-- begin Material for this task --
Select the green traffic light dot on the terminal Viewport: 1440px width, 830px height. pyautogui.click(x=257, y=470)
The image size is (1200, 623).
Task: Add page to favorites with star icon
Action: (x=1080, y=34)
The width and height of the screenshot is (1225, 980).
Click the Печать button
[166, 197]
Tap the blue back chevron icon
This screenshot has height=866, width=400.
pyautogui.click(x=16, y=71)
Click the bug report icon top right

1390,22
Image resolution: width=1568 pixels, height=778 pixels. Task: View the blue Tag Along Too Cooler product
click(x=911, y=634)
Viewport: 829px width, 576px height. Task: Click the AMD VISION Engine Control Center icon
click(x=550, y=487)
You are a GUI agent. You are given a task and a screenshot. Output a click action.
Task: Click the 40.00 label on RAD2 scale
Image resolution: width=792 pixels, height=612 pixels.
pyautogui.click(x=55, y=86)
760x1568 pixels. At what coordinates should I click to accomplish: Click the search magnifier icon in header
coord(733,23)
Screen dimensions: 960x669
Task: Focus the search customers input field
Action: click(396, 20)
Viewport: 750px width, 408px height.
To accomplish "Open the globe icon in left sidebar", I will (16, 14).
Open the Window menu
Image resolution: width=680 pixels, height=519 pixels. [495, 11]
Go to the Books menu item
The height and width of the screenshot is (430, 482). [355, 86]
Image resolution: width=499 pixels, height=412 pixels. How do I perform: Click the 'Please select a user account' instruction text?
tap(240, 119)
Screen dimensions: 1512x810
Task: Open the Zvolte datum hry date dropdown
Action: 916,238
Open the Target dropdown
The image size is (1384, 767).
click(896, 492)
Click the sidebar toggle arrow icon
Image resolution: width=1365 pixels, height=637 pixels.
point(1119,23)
-- end Material for this task --
* [Written task] Transcribe the records above without any change, starting at the line that contains "Open the Window menu" and ending at the last line of the records.

* [Solution to the problem]
Open the Window menu
Image resolution: width=680 pixels, height=519 pixels. [495, 11]
Go to the Books menu item
The height and width of the screenshot is (430, 482). [355, 86]
Image resolution: width=499 pixels, height=412 pixels. How do I perform: Click the 'Please select a user account' instruction text?
tap(240, 119)
Screen dimensions: 1512x810
Task: Open the Zvolte datum hry date dropdown
Action: 916,238
Open the Target dropdown
The image size is (1384, 767).
click(896, 492)
Click the sidebar toggle arrow icon
Image resolution: width=1365 pixels, height=637 pixels.
point(1119,23)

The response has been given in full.